» **Отрывок со страницы**:
Художник Андрей Хлобыстин рассказал о Тимуре Новикове и Викторе Цое

"Аватарность стала общим местом"

Андрей Хлобыстин — один из самых известных искусствоведов и художников так называемого «нового искусства». Он автор книги-исследования «Шизореволюция», которая получила премию Кандинского в 2019 году. Его называют архивариусом петербургского независимого искусства. С конца 80-х он был другом и сподвижником Тимура Новикова, основателя объединения «Новые художники» и «Новой академии изящных искусств». Вместе они совершили культурную революцию, сделав нормой и даже трендом уникальность и неординарность. «МК» пообщался с Андреем Хлобыстиным на открытии выставки «Ленинградский ноль» в суздальской галерее «Ларец», где художник показал архивы «Новых художников», которые хранит много лет.

"Аватарность стала общим местом"
Рядом с работой Андрея Бартенева, посвященной Виктору Цою.

Записи из коллекции:

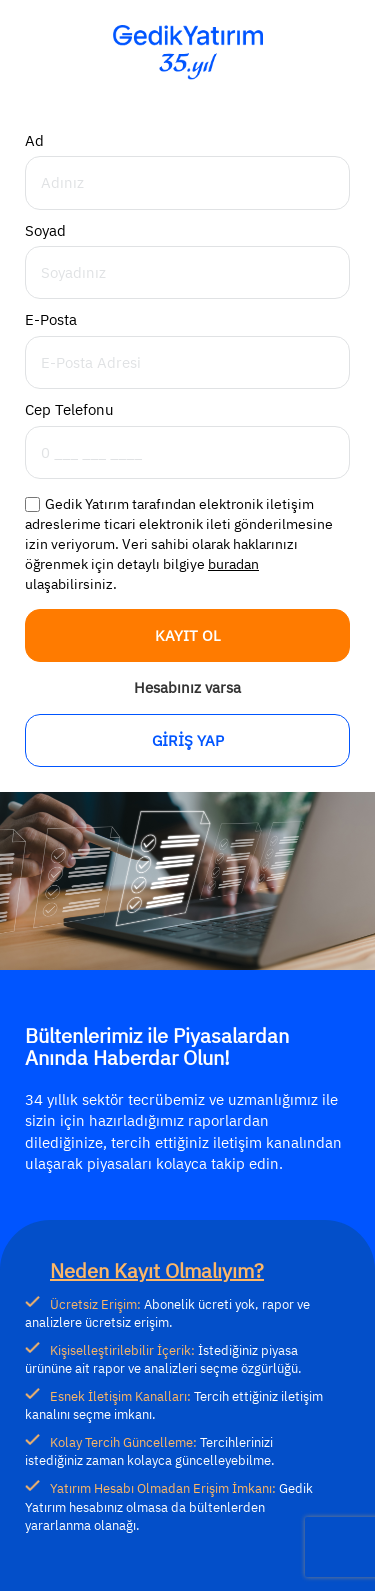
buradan (233, 564)
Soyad (45, 230)
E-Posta (51, 319)
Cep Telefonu (69, 409)
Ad (34, 140)
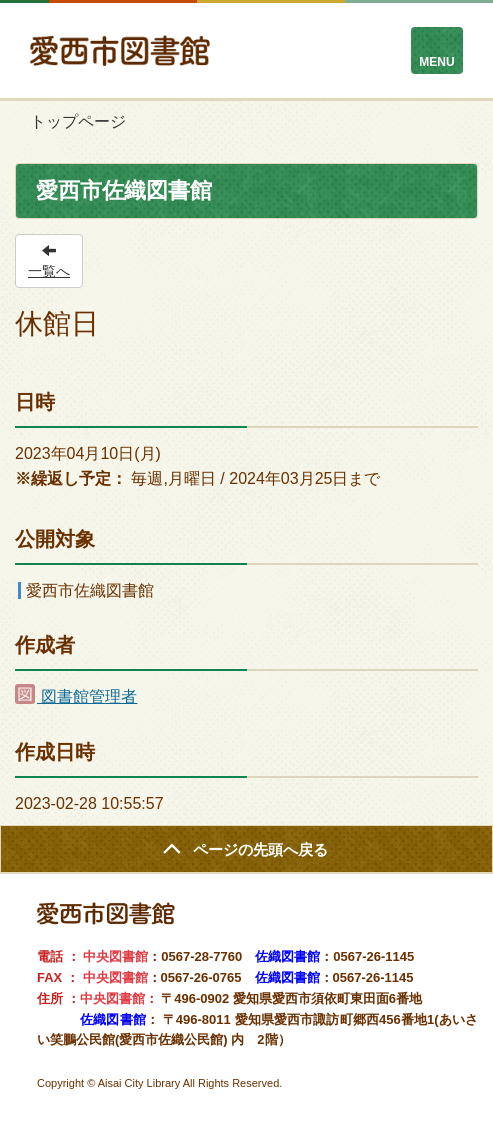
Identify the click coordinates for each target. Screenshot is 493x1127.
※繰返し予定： (71, 478)
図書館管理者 (76, 696)
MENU (436, 62)
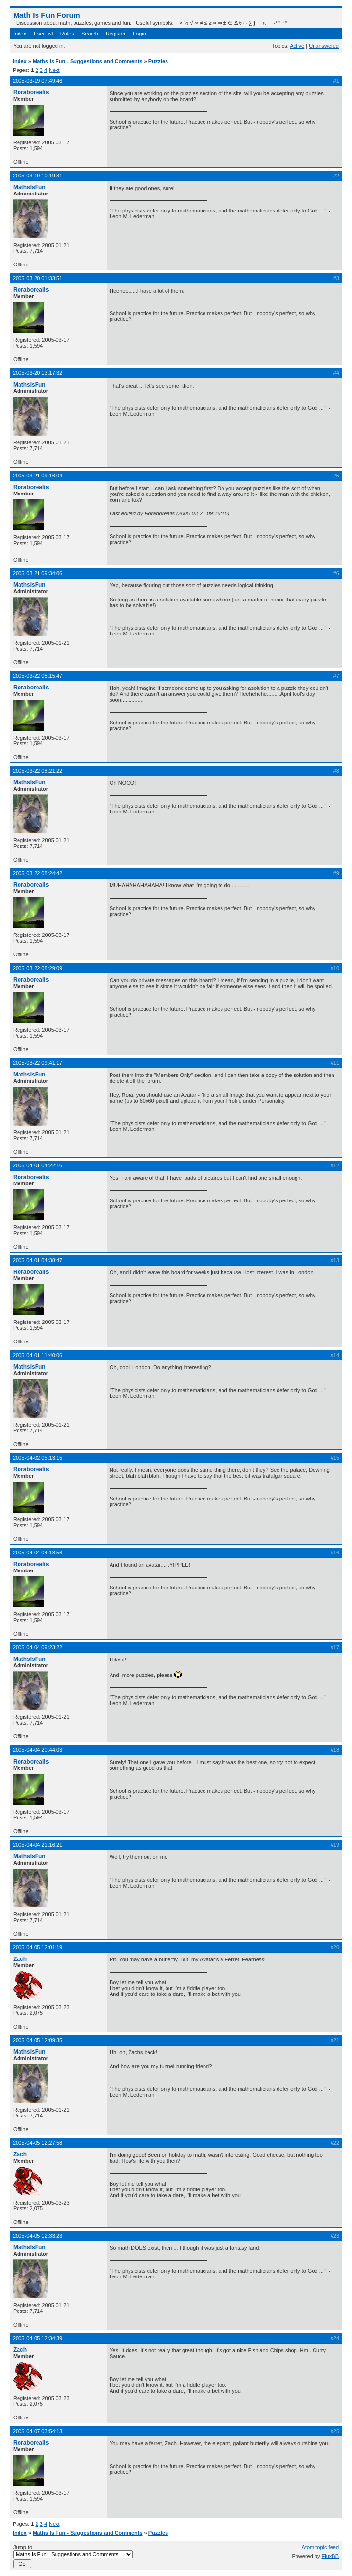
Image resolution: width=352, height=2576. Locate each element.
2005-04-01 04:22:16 (37, 1165)
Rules (67, 33)
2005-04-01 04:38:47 (37, 1260)
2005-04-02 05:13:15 (37, 1458)
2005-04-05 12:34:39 (37, 2338)
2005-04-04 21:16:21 (37, 1845)
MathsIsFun (29, 187)
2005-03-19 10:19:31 (37, 175)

» **Задания для выполнения**:
1. Какую премию и в каком году получила книга «Шизореволюция», согласно отрывку?
2. Перепишите из отрывка без изменений фрагмент между «Андрей Хлобыстин —» и «хранит много лет.», включая их.

» **Ответы по заданиям**:
1. Премию Кандинского в 2019 году.

2.
Андрей Хлобыстин — один из самых известных искусствоведов и художников так называемого «нового искусства». Он автор книги-исследования «Шизореволюция», которая получила премию Кандинского в 2019 году. Его называют архивариусом петербургского независимого искусства. С конца 80-х он был другом и сподвижником Тимура Новикова, основателя объединения «Новые художники» и «Новой академии изящных искусств». Вместе они совершили культурную революцию, сделав нормой и даже трендом уникальность и неординарность. «МК» пообщался с Андреем Хлобыстиным на открытии выставки «Ленинградский ноль» в суздальской галерее «Ларец», где художник показал архивы «Новых художников», которые хранит много лет.